Сигнальный рожок залился свистом, и из рядов Токугавы на правом фланге выехал одинокий всадник. На нём были отделанные золотом доспехи, поднятое забрало не скрывало молодого, нетерпеливого лица. Его копьё оставалось в чехле у левой руки, оба меча – в ножнах. Слабый ветерок с гор развевал вымпел на его шлеме, вытягивая его в длинные полоски лакированной бумаги. Его конь двигался шагом, потом, слегка пришпоренный, перешёл на рысь, выбирая дорогу по некрутому склону. Вскоре, выехав на середину разделявшегося две армии пространства, он остановил коня. Замерев на несколько секунд, он вглядывался в неприятеля. Позицию он намеренно выбрал такую, чтобы его видели почти все на поле битвы.
Потом с подчёркнутым тщанием он вытащил из чехла копьё, перехватил его правой рукой и поднял высоко над головой.
– Слушайте меня, люди Осаки и люди Нара, люди Сацуны и Бизена, люди Тоса и Хидзена. Слушай меня, Икеда из Бизена. Я – Като Кенсин из Кумамото. Мои дядья – в числе величайших из когда-либо живших полководцев. Мой отец был вместе с Хидееси в Корее и снискал там славу. Мои предки сражались против монголов и показали себя непобедимыми воинами. Теперь я пришёл сюда на битву с тобой, Икеда из Бизена, во имя величайшего из принцев, Токугавы Иеясу. Приготовься к смерти.

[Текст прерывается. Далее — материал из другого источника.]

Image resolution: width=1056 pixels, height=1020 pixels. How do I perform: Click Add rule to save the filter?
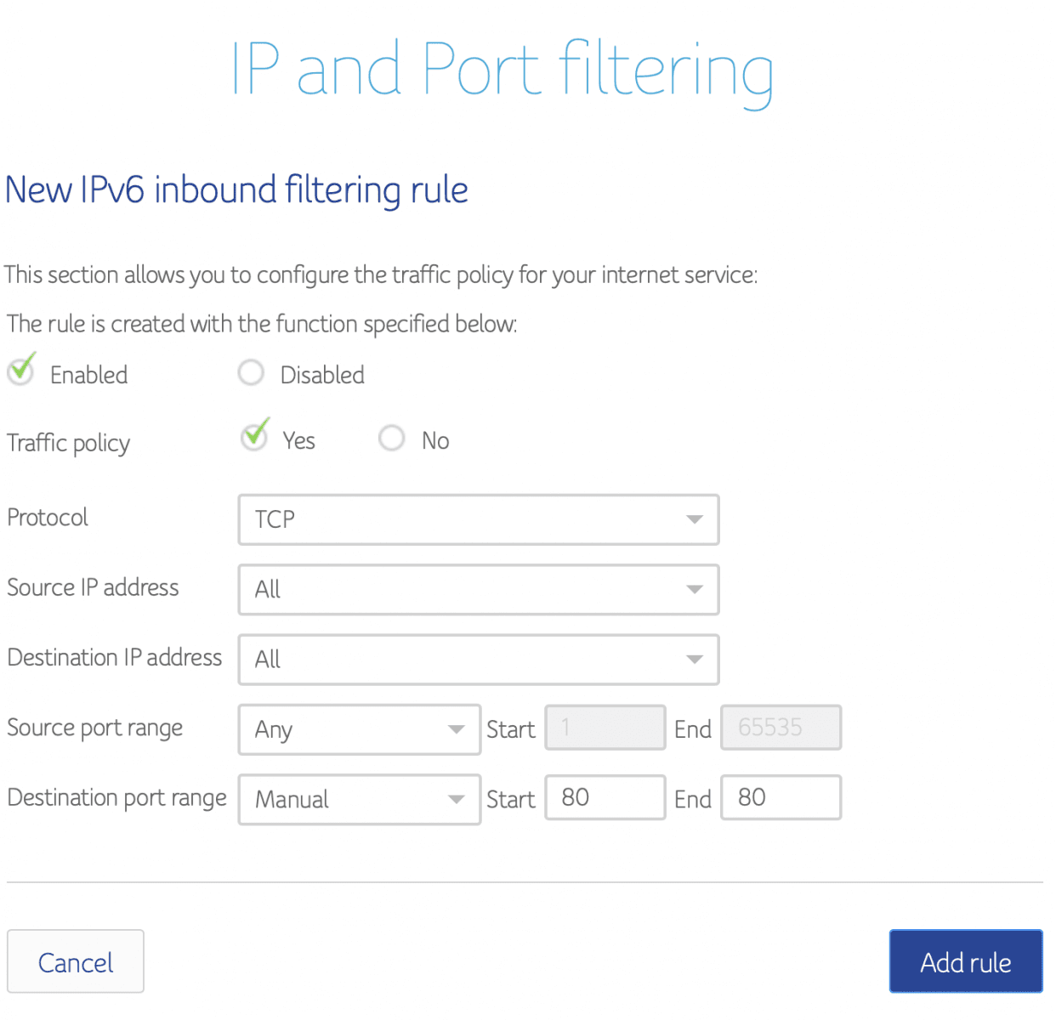[x=965, y=961]
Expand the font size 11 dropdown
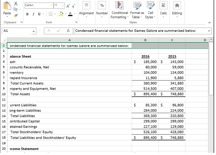Viewport: 216px width, 155px height. coord(63,5)
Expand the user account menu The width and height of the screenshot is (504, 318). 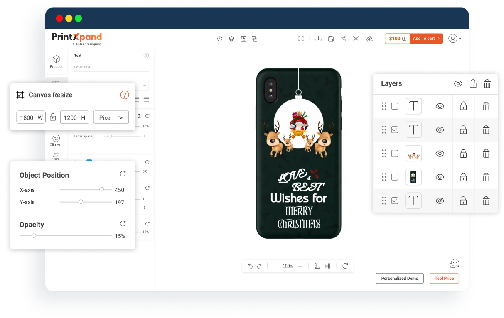[x=455, y=39]
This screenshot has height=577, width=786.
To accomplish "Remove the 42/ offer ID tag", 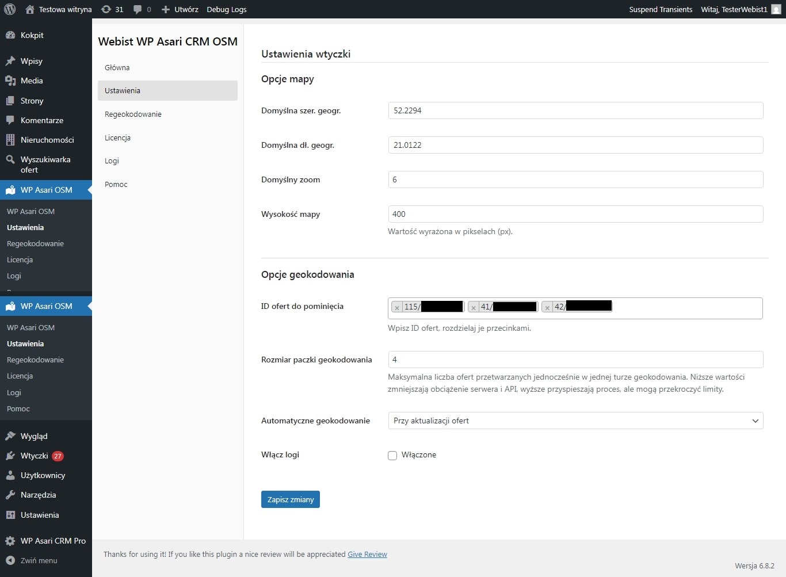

Трубы взорвались рёвом за его спиной, и юноша, пришпорив коня, помчался вверх по склону прямо на неприятельские ряды. Вся армия, как один человек, разом исторгла громоподобный вопль, эхом отдавшийся в окрестных горах, и по сигналу рожка соратники Като Кенсина помчались за своим командиром, вверх по склону, прямо на вражеские позиции. Кенсин к этому моменту уже достиг сверкающих пиками цепей противной стороны, они расступились и тут же сомкнулись за его спиной, поглотив его, словно вода брошенный в неё камень. Уилл облизнул пересохшие губы.
– Зачем он это сделал? – спросил он Кимуру.
– Сегодня это было его долгом, Андзин Сама. Такова традиция. Теперь бой станет общим.
Его долгом. Боже милостивый, подумал Уилл, иметь такую храбрость, такое чувство долга! Подняв взгляд, он увидел подъезжающего офицера.
– Приветствую тебя, Андзин Сама. Мой господин Иеясу приказывает тебе открыть огонь по неприятелю.
Солнце, столь долго всходившее и занимавшее подобающее место на небе, теперь парило там безраздельно. Исчезли последние признаки дождя и тумана, бесконечная синева окутывала холмы и раскидывалась куполом над ареной резни. Наступил полдень.
Уилл вытер пот со лба – жаркий день, да ещё горячка напряжения. Горячки боя не было – для него. Его орудия уже давно умолкли, прекратив свой рёв после часа обстрела. Это имело смысл тактически – потому что ядра лишь вспарывали землю – и стратегически: ведь продолжи они столь неэффективный огонь – и противник перестанет их бояться. Поэтому он и ждал примерно с девяти утра, и смотрел, и слушал, и удивлялся.
Битва ненадолго стихла. Токугава и его союзники, зализывая раны, снова отошли после очередной шумной атаки. Не все – на склонах остались горы трупов. Это по крайней мере имело какую-то ценность, отмечая первоначальные позиции Западных. Потому что Икеда оттянул своих людей, но всего метров на двести. Они продолжали удерживать холмы, продолжали блокировать дорогу на Киото, продолжали сохранять выгодную позицию. В то время как от воинов Токугавы, устало перегруппировывавших цепи после шести атак, валил пар. Сырость, накопившаяся в их одежде от предрассветного дождя, теперь поднималась вверх в неподвижном воздухе, словно столбы дыма. Лошади били копытами и ржали, перекрикивались, еле ворочая сухими языками во рту, кричали, умирая, раненые. То же самое происходило, наверное, и в армии Западных, но их не было слышно.